▸ Required action
Return the listing below exactly, with the pictures dropped.
#### Stored data
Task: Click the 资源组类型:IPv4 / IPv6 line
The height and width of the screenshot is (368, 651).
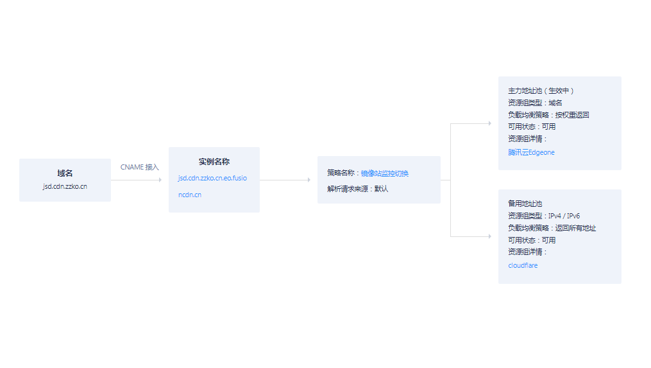Action: point(544,216)
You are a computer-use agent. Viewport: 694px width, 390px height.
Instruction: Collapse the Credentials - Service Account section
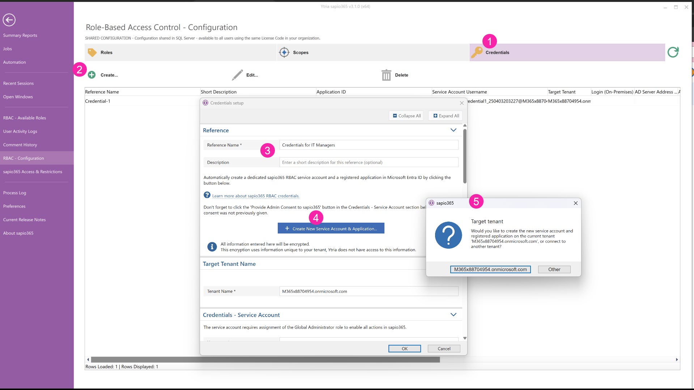453,315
########
▸ Result for this exercise
Task: Click the 资源组类型:IPv4 / IPv6 line
The height and width of the screenshot is (368, 651).
Action: point(544,216)
You are a computer-use agent. Viewport: 694px width, 390px height.
Instruction: Collapse the Credentials - Service Account section
453,315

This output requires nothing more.